Час от часу не легче! Что за дела у Джена с Пересом вне школы?
– Когда это было? – спросил я.
– Ну-у… ну-у… давно.
– Две недели назад? Месяц? Год?
– Не. Не год. Может, месяц. Или два…
– Держи, – Сальватор выудил из кармана и протянул Пепе маленький значок. – Военный истребитель. Таких значков ни у кого нет.
– Класс! – восхитился парень и помчал наверх. – Спасибо!
Мы снова двинулись вниз по лестнице.
– Мне всякие значки отец делает, – сообщил Сальватор между третьим и вторым этажами. – Чтоб было чем расплачиваться с такими мальчишками.

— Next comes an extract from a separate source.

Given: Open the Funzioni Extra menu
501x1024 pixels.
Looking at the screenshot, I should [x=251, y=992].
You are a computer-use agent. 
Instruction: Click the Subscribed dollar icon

Я взял эту премудрость на заметку.
Когда мы прибыли на плаза Таника, шесть, как был указан адрес «Загогули», я уже начал волноваться, не закрылось ли заведение на сиесту. Мы его едва нашли – такая была неприметная дверь в стене длинного дома, вместившего в себя также магазин, парикмахерскую и кафе. Дом был увит диким виноградом, и среди краснеющих листьев синели мелкие невкусные гроздья.
– А вот и «Загогули»! – сказали мы в один голос, обнаружив под виноградом невзрачную вывеску «Закко Гули». Я подумал, что Рафаэль нарочно вписал в дело Переса название с ошибкой, чтобы проверить, как я слежу за отчетностью. Смогу ли я ему похвастаться, что бдительно слежу?
Сальватор повернул ручку, и дверь открылась. Сиеста здесь еще не началась.
Маленький скучный холл, где вдоль стен множество стульев безнадежно ожидают никогда не придущих посетителей, открытая дверь, за которой виден пустой унылый стол и печальный хозяин конторы.
Сальватор поздоровался.
– Сеньор Закко Гули?
– К вашим услугам, – Гули рассматривал нас кроткими, грустными глазами. – Проходите, пожалуйста. Садитесь.
В его кабинете тоже было много стульев. Казалось, эти ожидают седоков не зря: дорогая обивка была потерта. На стене висел календарь с девушкой в бикини и искусственное растение с пыльными листьями. Рядом стояли два старинных неприступных шкафа и пустая корзина для бумаг. На столе перед Гули был включенный компьютер; на экране сверху вниз медленно плыли разноцветные шарики. Гули тоже был округлый, будто весь состоял из соединенных между собой шаров; некоторым из них не повезло и они превратились в колбаски: например, его пальцы. Кроме компьютера, стол был пуст – ни листка бумаги, ни ручки, ни телефона.
Мы предъявили наши удостоверения и уселись. Гули тихонько покачивался на стуле, словно шар, составлявший его мягкое место, был неустойчив.
– Я заместитель директора школы, – начал я вежливо. – И хотел бы поговорить о Мигеле Пересе.
Гули опечаленно повел круглой, с прилизанными волосами, головой.
– Так и знал, что он не оправдает моих надежд. Вы собираетесь его отчислить?
– Не совсем так. Кем он вам приходится?